These descriptions in terms of material properties are complemented by eye-tracking data, providing an empirical measure of the reader-level attention distribution and the time course of attention shifts. Thus, the digitized representation of literary and artistic works includes information on the side of "recipients", that is, readers, viewers, spectators and appreciators with their psychological and physiological responses. In a first step, eye-tracking data on a small sample of pages from selected works were collected from a large number of participants in order to evaluate general principles of attentional selection in graphic literature. Results show that reading of graphic novels is primarily governed by reading of text, and that inspection of graphical elements is apparently governed by top-down selection of story-relevant elements. In perspective, eye-tracking data will be collected for each of the works in the corpus, using a sample of pages and a smaller number of readers.
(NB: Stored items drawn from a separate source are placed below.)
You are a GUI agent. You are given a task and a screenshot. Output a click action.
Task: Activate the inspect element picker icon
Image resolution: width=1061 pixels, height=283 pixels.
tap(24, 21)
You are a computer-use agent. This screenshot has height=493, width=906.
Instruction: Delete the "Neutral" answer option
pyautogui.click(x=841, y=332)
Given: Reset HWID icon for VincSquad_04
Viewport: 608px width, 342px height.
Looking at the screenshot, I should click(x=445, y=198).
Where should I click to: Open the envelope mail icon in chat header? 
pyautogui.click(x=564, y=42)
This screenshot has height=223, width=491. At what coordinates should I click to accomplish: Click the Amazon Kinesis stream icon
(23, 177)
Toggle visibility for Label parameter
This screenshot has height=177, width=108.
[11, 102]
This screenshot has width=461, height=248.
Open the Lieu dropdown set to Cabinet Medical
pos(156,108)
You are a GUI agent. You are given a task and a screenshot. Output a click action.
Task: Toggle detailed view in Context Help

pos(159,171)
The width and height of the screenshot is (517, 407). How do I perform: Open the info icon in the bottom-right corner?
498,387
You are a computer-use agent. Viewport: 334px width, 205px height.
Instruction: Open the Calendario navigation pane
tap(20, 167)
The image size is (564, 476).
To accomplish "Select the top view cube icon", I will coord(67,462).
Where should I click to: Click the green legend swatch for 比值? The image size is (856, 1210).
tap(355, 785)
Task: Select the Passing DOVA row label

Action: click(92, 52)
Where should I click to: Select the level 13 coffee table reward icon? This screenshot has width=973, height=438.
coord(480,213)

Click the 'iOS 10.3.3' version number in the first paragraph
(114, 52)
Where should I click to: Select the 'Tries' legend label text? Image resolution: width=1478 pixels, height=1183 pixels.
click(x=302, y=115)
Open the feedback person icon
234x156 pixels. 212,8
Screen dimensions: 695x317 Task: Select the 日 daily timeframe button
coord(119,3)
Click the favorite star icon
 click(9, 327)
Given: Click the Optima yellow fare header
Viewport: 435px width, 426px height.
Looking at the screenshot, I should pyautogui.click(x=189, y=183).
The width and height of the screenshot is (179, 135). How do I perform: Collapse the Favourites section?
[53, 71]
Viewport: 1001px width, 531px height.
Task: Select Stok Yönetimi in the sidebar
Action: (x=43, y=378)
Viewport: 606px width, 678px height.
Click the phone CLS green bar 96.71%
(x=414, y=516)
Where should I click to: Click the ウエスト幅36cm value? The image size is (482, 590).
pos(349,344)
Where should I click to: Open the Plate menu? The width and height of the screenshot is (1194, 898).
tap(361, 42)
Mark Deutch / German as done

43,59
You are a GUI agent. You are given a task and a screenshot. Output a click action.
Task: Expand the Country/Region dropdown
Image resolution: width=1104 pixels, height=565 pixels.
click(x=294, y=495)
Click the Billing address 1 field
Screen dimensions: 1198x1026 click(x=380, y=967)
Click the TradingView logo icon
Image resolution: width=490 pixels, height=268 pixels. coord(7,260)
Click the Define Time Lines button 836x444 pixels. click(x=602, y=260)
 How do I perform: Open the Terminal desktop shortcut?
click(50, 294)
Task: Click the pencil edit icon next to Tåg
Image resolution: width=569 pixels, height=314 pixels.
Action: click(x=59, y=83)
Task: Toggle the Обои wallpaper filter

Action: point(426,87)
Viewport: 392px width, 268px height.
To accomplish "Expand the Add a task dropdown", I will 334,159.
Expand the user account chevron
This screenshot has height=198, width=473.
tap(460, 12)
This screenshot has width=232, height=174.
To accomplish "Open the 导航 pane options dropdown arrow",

A graphical annotation tool is in development and has first been released to the public at DH 2016. This tool is based on an XML dialect that allows for the annotation of language as well as graphical elements. Future versions will include OCR support for comics fonts, and provide customizable annotation schemes, allowing other researchers to implement their own research ideas. We will also briefly present ideas on the potential to incorporate gaze-based interaction in the user interface of the tool, e.g., for the intuitive selection of objects, which will become important with the projected availability of low-cost eye trackers in the near future.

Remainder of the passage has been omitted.